The principal had been tipped off by some, I don't know how many, smart, thoughtful, concerned students as to a possible—a possibly very real—threat. He took these concerns seriously and responded the way the world must respond now: swiftly, peremptorily, judiciously. I am so thankful for this. But sad for the world. And I want the details. 

Details. As if the details will offer me comfort. Control.

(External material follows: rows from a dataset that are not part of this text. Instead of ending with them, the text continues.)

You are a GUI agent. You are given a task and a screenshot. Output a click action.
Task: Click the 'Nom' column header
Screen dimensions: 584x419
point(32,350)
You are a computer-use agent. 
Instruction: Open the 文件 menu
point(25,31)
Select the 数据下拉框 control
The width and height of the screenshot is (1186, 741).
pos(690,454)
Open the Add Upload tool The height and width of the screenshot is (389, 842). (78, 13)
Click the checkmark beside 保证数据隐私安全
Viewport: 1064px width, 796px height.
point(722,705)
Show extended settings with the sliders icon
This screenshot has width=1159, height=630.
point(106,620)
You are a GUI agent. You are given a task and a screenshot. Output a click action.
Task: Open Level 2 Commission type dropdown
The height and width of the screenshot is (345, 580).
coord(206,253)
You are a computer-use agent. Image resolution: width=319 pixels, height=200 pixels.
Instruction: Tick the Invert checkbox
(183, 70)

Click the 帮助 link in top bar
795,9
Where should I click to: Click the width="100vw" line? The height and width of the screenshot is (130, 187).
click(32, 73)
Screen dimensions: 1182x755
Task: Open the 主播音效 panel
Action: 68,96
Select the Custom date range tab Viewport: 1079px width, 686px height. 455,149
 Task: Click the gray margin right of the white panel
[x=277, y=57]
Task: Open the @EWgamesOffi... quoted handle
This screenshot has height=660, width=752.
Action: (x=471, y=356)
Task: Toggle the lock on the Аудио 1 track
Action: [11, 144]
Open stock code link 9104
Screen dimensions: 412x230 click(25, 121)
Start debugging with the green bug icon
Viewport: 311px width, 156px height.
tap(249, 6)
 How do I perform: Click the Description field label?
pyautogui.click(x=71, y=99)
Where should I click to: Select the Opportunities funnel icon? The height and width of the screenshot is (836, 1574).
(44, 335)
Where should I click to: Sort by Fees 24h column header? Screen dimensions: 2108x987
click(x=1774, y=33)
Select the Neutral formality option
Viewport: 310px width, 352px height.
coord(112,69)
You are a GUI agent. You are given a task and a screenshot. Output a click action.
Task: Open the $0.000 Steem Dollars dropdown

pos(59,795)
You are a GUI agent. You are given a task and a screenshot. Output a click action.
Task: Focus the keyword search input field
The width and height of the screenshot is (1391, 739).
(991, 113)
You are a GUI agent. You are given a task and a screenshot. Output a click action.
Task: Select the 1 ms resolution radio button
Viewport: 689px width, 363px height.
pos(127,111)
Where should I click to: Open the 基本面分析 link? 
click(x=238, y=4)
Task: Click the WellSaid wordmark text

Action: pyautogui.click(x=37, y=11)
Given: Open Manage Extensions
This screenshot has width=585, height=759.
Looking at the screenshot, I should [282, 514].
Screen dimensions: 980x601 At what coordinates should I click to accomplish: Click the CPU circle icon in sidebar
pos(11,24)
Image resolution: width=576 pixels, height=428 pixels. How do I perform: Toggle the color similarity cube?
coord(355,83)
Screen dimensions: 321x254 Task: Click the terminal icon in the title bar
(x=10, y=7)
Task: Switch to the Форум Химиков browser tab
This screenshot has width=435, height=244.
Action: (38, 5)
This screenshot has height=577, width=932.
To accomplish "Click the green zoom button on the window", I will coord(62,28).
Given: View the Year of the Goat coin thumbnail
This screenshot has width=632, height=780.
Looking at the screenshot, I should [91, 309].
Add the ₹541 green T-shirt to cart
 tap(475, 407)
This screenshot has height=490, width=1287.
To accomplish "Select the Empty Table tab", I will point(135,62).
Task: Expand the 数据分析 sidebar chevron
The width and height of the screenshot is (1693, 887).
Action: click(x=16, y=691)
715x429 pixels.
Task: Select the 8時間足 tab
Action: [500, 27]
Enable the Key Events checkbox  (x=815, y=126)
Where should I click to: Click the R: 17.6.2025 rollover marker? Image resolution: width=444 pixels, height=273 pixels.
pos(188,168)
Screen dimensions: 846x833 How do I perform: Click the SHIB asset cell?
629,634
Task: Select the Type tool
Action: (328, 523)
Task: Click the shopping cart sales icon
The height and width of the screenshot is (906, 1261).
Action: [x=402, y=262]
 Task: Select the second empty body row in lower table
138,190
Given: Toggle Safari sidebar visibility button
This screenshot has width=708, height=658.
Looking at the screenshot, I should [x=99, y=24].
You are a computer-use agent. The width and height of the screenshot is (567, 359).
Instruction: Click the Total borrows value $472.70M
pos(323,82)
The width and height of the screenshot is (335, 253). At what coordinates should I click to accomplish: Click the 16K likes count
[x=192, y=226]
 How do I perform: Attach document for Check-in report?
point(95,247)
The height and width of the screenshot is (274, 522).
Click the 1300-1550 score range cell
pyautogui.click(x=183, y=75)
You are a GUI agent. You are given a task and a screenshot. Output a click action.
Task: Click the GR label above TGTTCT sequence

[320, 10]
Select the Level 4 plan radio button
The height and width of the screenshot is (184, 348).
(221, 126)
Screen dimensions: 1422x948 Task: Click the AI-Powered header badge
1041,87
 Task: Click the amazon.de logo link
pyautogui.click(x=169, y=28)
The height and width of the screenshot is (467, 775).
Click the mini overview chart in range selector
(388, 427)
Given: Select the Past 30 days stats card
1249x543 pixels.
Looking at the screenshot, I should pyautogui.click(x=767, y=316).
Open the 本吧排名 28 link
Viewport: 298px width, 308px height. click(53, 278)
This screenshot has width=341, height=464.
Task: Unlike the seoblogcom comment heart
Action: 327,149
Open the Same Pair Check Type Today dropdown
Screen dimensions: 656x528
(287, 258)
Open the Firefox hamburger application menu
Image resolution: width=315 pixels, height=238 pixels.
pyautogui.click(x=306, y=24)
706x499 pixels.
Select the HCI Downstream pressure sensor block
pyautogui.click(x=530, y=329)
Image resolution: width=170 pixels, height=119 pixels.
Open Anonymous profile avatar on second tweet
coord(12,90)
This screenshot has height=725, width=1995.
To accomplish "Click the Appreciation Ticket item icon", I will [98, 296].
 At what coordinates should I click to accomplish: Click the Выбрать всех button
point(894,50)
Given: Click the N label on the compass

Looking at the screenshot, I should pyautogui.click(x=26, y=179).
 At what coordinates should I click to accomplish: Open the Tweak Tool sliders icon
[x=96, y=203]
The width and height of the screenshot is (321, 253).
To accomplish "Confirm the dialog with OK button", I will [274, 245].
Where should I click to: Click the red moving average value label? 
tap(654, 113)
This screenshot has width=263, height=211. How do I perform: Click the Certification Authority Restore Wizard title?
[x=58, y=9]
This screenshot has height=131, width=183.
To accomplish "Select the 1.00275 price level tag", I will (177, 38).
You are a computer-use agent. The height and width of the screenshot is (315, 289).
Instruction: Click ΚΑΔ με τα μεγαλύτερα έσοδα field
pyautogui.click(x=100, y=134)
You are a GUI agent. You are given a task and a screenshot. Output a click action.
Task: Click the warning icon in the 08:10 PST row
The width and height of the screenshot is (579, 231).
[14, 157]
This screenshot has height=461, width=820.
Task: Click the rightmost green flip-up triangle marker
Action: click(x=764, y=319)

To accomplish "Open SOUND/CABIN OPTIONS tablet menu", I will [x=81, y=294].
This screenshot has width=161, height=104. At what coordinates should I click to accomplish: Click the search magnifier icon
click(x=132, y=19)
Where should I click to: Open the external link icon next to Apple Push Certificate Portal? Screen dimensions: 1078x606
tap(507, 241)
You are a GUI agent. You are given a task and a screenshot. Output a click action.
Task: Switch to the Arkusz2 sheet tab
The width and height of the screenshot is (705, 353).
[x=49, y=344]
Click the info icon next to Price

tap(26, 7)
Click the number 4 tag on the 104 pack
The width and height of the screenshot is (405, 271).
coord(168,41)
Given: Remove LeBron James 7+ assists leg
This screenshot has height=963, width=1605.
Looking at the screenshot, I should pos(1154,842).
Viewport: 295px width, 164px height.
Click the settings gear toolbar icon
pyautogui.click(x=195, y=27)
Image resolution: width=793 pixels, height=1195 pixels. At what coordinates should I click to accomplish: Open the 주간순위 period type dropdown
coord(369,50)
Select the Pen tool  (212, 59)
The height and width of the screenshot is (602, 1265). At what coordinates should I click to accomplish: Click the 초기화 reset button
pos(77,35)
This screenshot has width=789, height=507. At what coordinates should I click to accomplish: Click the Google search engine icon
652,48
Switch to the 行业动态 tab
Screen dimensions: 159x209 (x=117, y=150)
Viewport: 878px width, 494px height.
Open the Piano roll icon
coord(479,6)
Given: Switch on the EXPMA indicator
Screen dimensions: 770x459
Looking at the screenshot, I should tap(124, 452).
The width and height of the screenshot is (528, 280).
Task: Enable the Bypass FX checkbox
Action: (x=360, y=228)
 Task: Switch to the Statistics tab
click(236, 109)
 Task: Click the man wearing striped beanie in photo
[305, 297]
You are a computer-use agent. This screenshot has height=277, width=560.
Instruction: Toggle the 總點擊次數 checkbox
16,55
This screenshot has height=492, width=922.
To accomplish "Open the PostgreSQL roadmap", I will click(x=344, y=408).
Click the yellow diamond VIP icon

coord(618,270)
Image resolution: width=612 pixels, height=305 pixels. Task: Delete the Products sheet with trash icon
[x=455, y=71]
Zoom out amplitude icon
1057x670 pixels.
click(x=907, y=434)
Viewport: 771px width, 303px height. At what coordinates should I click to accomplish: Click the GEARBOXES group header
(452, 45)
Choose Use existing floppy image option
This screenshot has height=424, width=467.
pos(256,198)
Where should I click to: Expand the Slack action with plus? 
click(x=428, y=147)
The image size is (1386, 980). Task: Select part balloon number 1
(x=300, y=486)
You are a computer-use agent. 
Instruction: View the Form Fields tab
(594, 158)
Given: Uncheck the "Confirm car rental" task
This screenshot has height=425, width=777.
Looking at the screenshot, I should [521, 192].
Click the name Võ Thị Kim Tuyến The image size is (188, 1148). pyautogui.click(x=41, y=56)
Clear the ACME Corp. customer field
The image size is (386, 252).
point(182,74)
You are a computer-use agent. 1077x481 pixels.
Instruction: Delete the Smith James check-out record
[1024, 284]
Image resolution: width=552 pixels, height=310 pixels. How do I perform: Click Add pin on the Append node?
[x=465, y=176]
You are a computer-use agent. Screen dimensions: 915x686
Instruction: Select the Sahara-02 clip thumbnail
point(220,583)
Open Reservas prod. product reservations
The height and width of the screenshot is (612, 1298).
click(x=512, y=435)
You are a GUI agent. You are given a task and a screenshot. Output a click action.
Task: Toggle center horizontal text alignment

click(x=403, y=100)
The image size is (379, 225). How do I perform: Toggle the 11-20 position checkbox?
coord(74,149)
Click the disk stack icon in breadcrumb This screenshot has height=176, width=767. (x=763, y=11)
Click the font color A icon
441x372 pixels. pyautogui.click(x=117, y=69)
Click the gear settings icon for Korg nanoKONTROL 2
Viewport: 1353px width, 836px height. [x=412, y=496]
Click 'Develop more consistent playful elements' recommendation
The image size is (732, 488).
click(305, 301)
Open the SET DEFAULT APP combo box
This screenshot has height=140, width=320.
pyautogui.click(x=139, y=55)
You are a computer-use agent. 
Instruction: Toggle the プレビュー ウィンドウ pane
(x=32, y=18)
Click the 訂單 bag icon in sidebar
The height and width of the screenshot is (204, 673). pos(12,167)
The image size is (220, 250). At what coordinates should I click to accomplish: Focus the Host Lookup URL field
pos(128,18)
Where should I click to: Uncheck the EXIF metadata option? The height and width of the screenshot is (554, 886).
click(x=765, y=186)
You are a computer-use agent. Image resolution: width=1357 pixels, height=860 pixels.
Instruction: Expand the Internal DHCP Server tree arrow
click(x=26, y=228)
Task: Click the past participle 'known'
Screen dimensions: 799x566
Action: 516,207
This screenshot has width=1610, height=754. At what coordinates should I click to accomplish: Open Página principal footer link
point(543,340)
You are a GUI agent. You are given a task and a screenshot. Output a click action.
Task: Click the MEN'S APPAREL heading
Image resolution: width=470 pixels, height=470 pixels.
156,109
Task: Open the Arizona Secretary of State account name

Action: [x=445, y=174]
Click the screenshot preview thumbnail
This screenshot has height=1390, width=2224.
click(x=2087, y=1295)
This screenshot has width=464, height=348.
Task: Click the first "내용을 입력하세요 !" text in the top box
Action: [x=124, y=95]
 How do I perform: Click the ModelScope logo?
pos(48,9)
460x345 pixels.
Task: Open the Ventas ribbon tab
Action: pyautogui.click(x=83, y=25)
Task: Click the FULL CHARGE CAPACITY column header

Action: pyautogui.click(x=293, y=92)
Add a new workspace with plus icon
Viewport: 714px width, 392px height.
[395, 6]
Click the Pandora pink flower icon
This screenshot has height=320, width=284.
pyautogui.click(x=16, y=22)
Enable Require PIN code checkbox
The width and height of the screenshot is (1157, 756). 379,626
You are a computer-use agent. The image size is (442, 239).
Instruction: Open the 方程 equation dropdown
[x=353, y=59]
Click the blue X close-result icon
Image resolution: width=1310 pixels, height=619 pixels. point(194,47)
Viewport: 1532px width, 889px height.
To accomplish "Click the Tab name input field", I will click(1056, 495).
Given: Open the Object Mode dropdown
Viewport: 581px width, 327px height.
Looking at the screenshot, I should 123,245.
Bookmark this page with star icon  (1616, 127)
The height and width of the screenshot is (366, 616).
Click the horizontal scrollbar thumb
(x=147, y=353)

Now, more stories unfold, evolve, about a quiet, long-haired boy sending messages into the world, trigger warnings, that he was coming undone. Loosened? Mad? Disturbed? Who knows! How many of us are confused and distressed and angry? I can't say what the boy did or articulated. I don't know, I don't wish to engage in conjecture. Truly, I don't wish to engage with anything at the moment. Just the keys of my laptop. It's all I can do to stay sane. Everything else I'd planned for today is finis. We are all so close to sudden ruin. Disaster. Immunity is nonexistent. Safety? Safety is an illusion. Vulnerable is what we are. We don't know what's around the corner. In the corner. Anything can happen at any moment. Any day. Valentine’s Day. While exchanging chocolates and candied hearts.

Joan Didion's words haunt me:
Life changes in the instant.
The ordinary instant.

When my children leave the house I say two things:I love you. Be safe.” All I really should say is, "I love you."
            I love you, I love you, I love you.



[The photo above was taken with my iPhone at the local library—a former Monastery.]